Slinky ran freely across the beach, sometimes towards the top of the bank, but was never out of David's sight. At one stage, David noticed Slinky got distracted by a large branch on the beach.
"She was there for quite a few minutes, I kept walking for about 2-300 metres and blew the whistle and she came," David said.
"But she went back again. It was just kind of out of character that she spent as long as she did at that spot."
On the drive back to Dee Why, things went south. Slinky threw up in the car, and when she returned home, was shaking and continued to vomit bile.
"I rushed her to the vet hospital ... they sedated her and the seizures kept on going," David said.
"They said she basically didn't have a chance, she was virtually brain damaged.
"I'll never be able to get rid of those images from my mind. Words can't describe how horrific it was."
It's like she was possessed. The noises she was making was awful.
- David Palmer
David has called for increased signage warning those who walk their dogs of the 1080 baits used in the National Park, which backs onto the beach.
He has since returned, and said he found one sign warning of the baits at the carpark entrance, and another sign on the shore facing away from the beach.
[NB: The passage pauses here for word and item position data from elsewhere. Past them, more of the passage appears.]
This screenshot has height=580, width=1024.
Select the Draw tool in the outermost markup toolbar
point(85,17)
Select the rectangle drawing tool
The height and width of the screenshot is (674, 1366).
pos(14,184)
"My partner has spoken to a lot of people with adventurous dogs who run there ... My aim is to enable people to become aware of that risk," he said.
"The fact there's an off-leash dog area that joins a baiting area, without fencing, is unusual."
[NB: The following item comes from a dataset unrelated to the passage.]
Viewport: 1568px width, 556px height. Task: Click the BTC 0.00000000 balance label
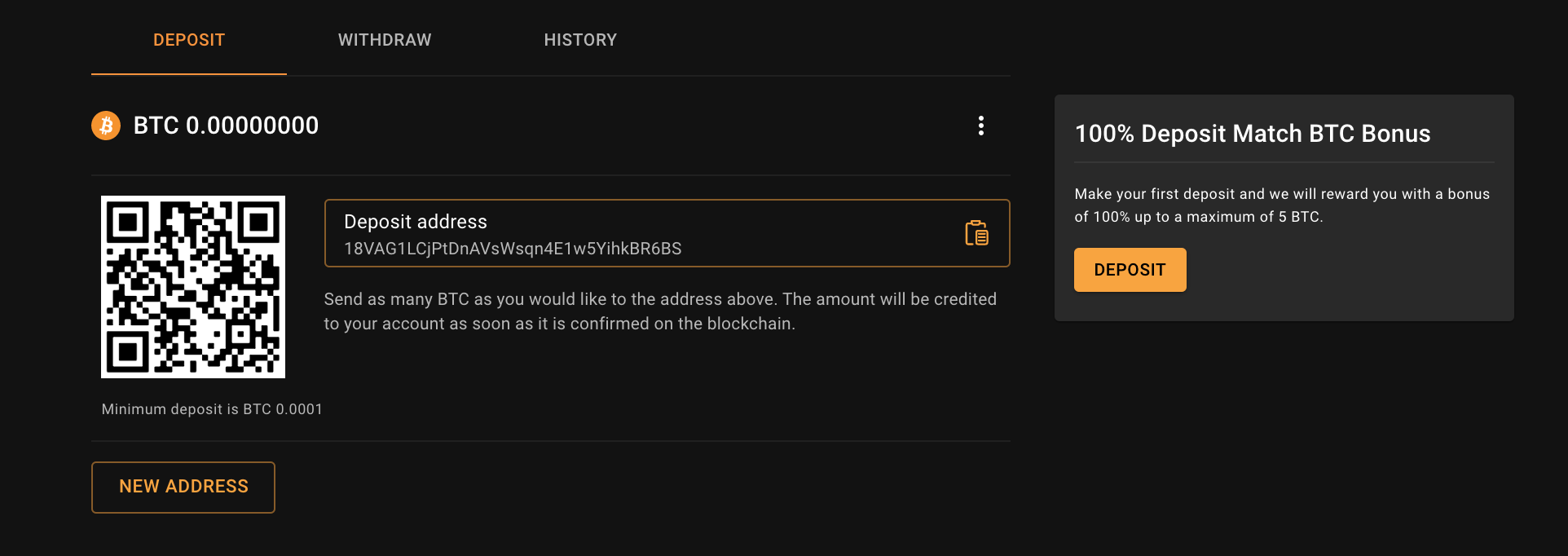coord(226,126)
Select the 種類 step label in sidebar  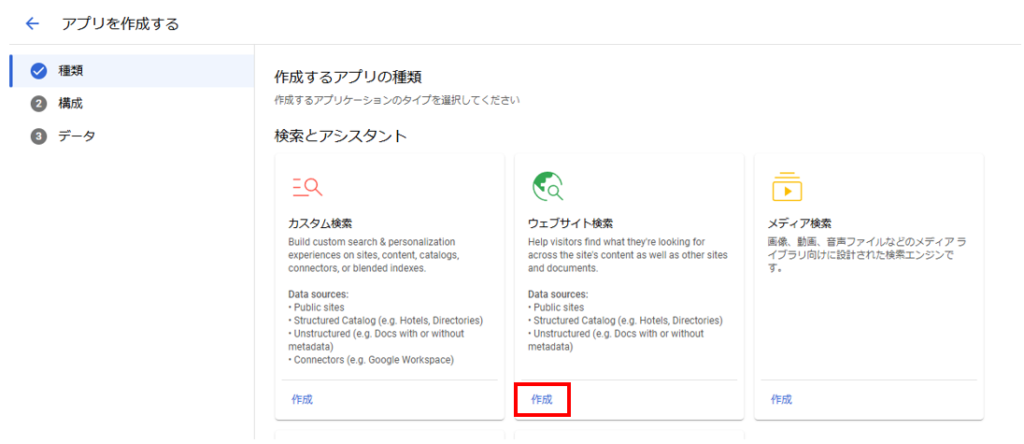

A NSW National Parks and Wildlife Service spokesperson said the baits are part of an ongoing feral animal control program using meat and manufactured baits, containing 1080 (sodium fluoroacetate) poison, which is lethal to cats and dogs.
"A large part of this control program is deploying 1080 baits, a well-refined technique widely used by land managers to control feral foxes and wild dogs," the spokesperson said.
"1080 is a naturally occurring toxin found in over 30 Australian plant species that is particularly lethal to foxes and wild dogs, yet marsupials, birds and reptiles have a much higher tolerance to this pesticide.
"Failure to bait will result in more foxes and fewer native animals, including threatened species."
Domestic pets must be restrained in the vicinity of a baiting location and are not permitted in NSW National Parks.
The spokesperson added all baiting locations are identifiable by signs.
However, David said signage should be made clearer as he believes bait could have made its way onto the beach near the branch Slinky hovered by.
"I've heard that baits are buried but that foxes and dogs can dig them up and rather than eat them, they can put them somewhere else. It may have been on the beach," he said.
The feral animal control program will continue until December 16.
Symptoms of 1080 poisoning include vomiting, disorientation, and shaking, followed by death.